For an in-depth discussion of UTF-8, Unicode encoding and the XeTeX/LuaTeX engines, the Overleaf article Unicode, UTF-8 and multilingual text: An introduction is a fascinating read.

Enter XeTeX and LuaTeX

The XeTeX and LuaTeX engines can directly read/process UTF-8 encoded text; consequently, they offer native support for Unicode—they can also work with TrueType and OpenType fonts directly. These properties make them a natural choice for typesetting multilingual or non-Latin documents in LaTeX, producing outputs like these:

These examples can be found in the Overleaf Gallery: How to Write Multilingual Text with Different Scripts in LaTeX on Overleaf and Multilingual "Thank-You".

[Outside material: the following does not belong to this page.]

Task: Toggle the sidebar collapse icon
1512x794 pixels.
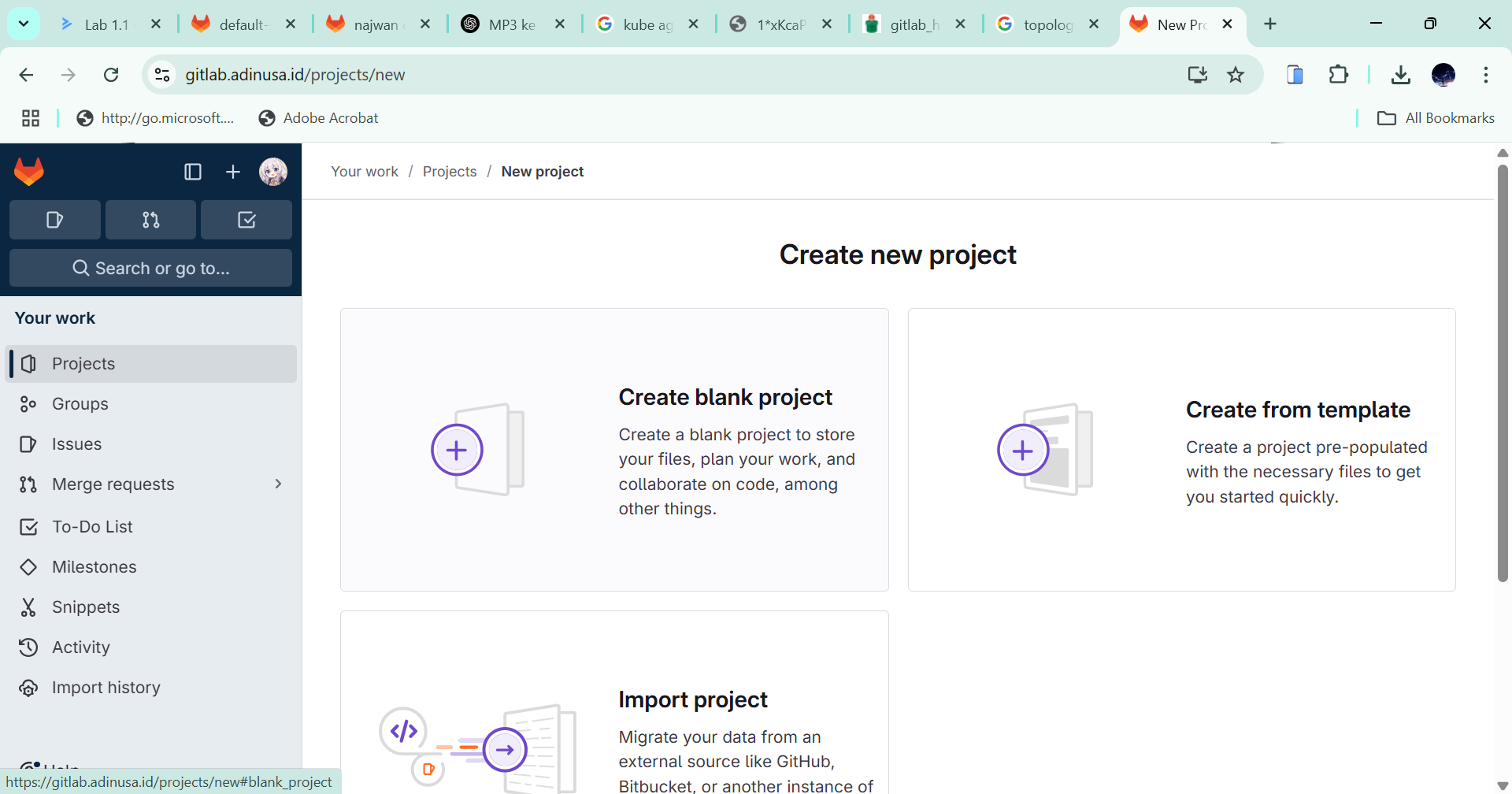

If you’re looking to typeset Chinese, Japanese and Korean, have a look at these articles:

Xe(La)TeX is still useful for these languages, but more specialised TeX engines are available, specifically designed for typesetting CJK languages—such as pTeX for typesetting Japanese.

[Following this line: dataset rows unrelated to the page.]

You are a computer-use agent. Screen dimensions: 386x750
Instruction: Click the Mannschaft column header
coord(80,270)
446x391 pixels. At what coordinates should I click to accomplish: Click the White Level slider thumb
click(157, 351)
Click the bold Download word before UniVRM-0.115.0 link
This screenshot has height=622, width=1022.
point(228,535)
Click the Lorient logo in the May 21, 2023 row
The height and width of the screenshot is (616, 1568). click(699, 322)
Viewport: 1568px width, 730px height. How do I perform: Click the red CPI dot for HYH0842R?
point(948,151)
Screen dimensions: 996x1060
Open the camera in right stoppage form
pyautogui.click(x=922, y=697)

Note that if your cursor seems to be misbehaving whilst editing text in certain languages on Overleaf, you may want to click on the Overleaf Menu button (situated above the project file list) and change the “Font Family” option. You could also try changing your browser’s monospaced font preferences or using Overleaf’s Rich Text view instead. However, at the time of writing, the Source and Rich Text views may not (yet) fully support right-to-left text editing at the level of functionality we are aiming to achieve.

Changing the project’s compiler

The fontspec and polyglossia packages require the XeLaTeX or LuaLaTeX compiler, so you’ll need to set up your Overleaf project to use either of those compilers. Detailed instructions can be found in our article Choosing a LaTeX Compiler but here is a brief video clip showing how to set the compiler for your project:

Once you’re compiling with XeLaTeX or LuaLaTeX, you can (should) remove the inputenc and fontenc packages from your .tex file’s preamble because these Unicode-capable engines will assume input (text) files are UTF-8 encoded. Incidentally, all text files uploaded to Overleaf are converted to UTF-8 so you should usually use utf8 with inputenc when working with the pdfLaTeX and LaTeX compilers on Overleaf.

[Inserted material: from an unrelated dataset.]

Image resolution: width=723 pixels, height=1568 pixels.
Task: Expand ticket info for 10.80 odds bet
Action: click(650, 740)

If your entire document involves just one language

When using the fontspec package you might get away with only setting up a main (serif) font, a sans-serif font and probably a monospaced font designed to support the language you are typesetting—there’s a catch, but we’ll revisit that later in the article. For example, if your entire document is in Greek, with some English words, you can simply write

\usepackage{fontspec}
\setmainfont[Script=Greek]{GFS Artemisia}
\setsansfont[Script=Greek]{GFS Neohellenic}
\setmonofont[Script=Greek]{Noto Mono}
. . .
Το Lorem Ipsum είναι \textsf{απλά} ένα κείμενο χωρίς νόημα
για τους επαγγελματίες της \texttt{τυπογραφίας} και στοιχειοθεσίας.

You can choose fonts from a list of available TrueType and OpenType fonts. The Ligatures=TeX option is added automatically for \setmainfont and \setsansfont, so you don’t have to add that yourself. (\setromanfont is an alias of \setmainfont.)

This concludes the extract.